That’s one of the reasons why I’ve been quiet around here recently: there’s plenty that’s wrong with the real world, and quite often I feel that the best way for me to contribute to righting it is to show up for my job, to be part of a collective campaigning against racism and transphobia rather than pontificating in my own tiny corner of the internet.

The other reason is that by half past five I tend to feel that my eyeballs will start dribbling out of their sockets if I look at my screen for a moment longer. I turn my computer back on in the evenings, and convert some thoughts into pixels, but it’s slower going than it used to be. I’m not missing my commute, exactly, but it did make a lovely chunk of time that was for writing and nothing else.

So the first thing that people won’t like about The Real World is:

  • I don’t know when it will be published. The last time I had a date in mind, I was thinking of this September, to coincide with the beginning of the academic year. I’m pretty sure I won’t make that now, and, while I’m feeling more optimistic that I will, you know, get this wretched thing finished, I couldn’t tell you when that will be.

Apart from that:

  • Church politics. Church processes. The small but important faultlines between different churches and different Churches. My first beta reader pointed out, tactfully, that there didn’t seem to be anything else. I’ve added some other things since, but there’s still quite a lot of Church stuff in there.  (Depending on your point of view this may, of course, be a feature rather than a bug.)
  • Not everybody gets what they want.

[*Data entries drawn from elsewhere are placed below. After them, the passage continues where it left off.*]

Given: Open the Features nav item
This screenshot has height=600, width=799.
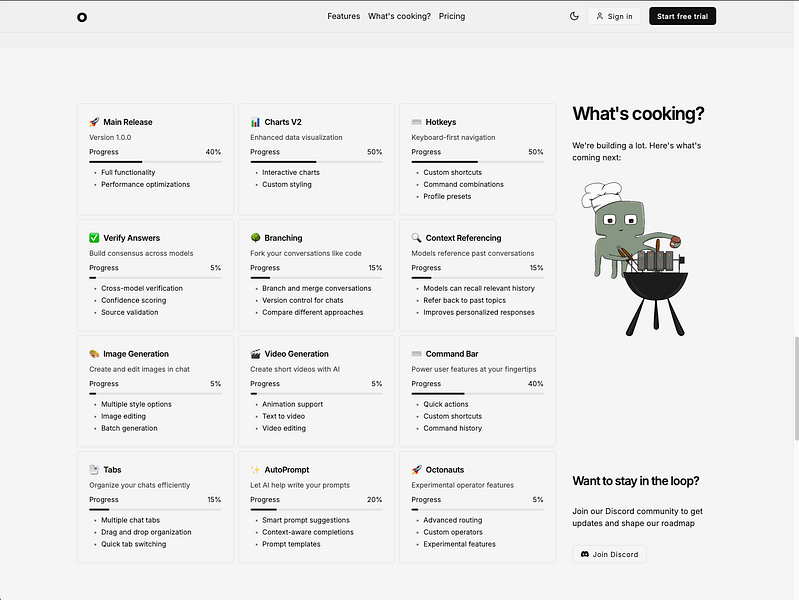Looking at the screenshot, I should click(x=343, y=16).
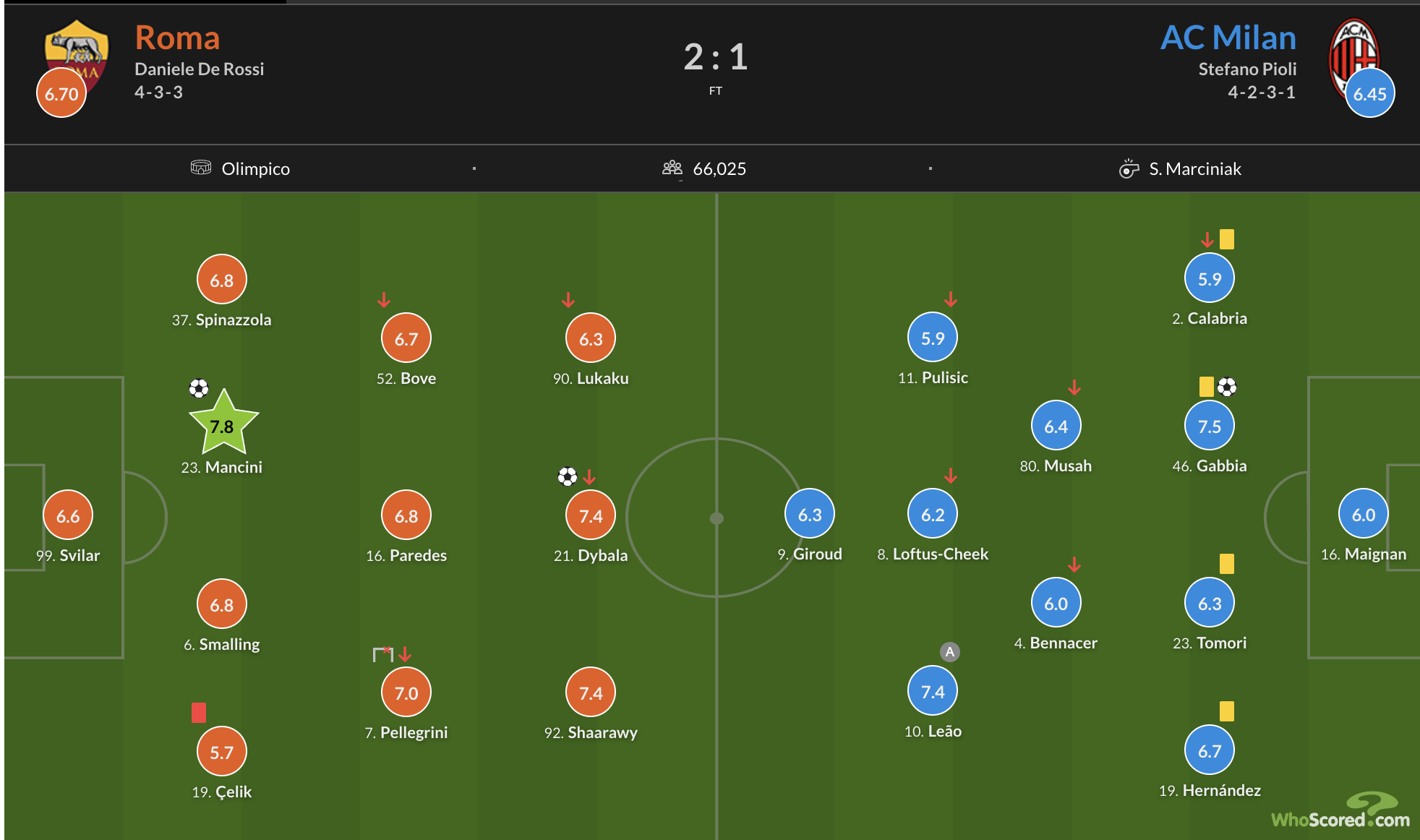The width and height of the screenshot is (1420, 840).
Task: Click the attendance crowd icon
Action: pos(672,168)
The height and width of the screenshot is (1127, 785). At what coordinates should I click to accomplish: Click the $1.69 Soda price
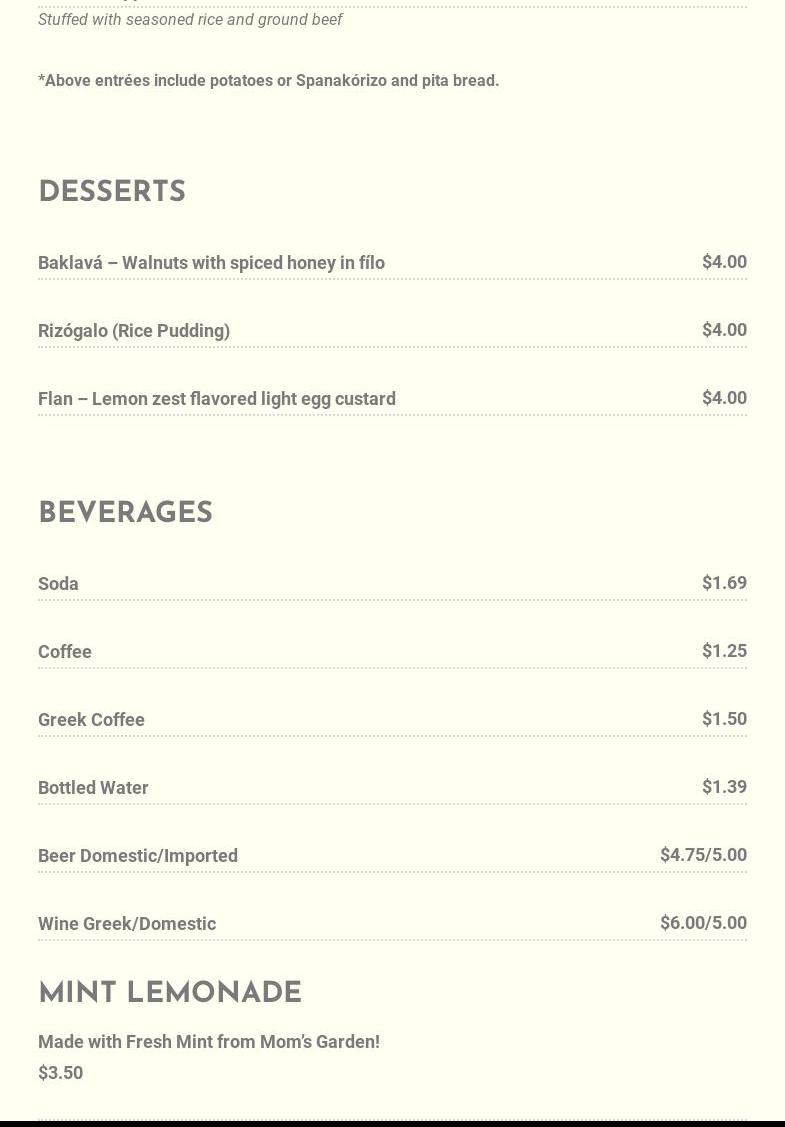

In fact, hardly anybody gets what they want. I don’t think this is a pessimistic book, but it’s set in, well, the real world, and at least one of the characters wants two things that are, in the real world, mutually exclusive. And, while an author can of course wave a magic wand and make everything better, that doesn’t feel honest to me; it doesn’t feel respectful to those real people who are having to make those impossible decisions.
  • I’ve managed to develop Unpopular Opinions about a concept that’s a major theme in this book. I’m hoping that my opinions haven’t hijacked everything else, but that’s for the reader to decide. I had an epiphany some time last year when I realised that, just because a character happened to agree with me, it didn’t mean that they were right, but it’s undeniable that they do have their say.
  • Portraying depression from inside the head of someone who has it is probably a risky move. I’m gloomily resigned to the probability of someone mistaking depiction for endorsement, but I’m not looking forward to that.

The thing that I don’t like about it at the moment (apart from the fact that it still needs a lot of work) is the fact that it’s stubbornly refusing to go below 93,000 words, and at the moment I can’t see whether that’s because 93,000 words is, in fact, the length it needs to be, or because there’s something that needs to come out.

I’ll keep you posted. Probably. In the meantime, I hope the real real world is being kind to you.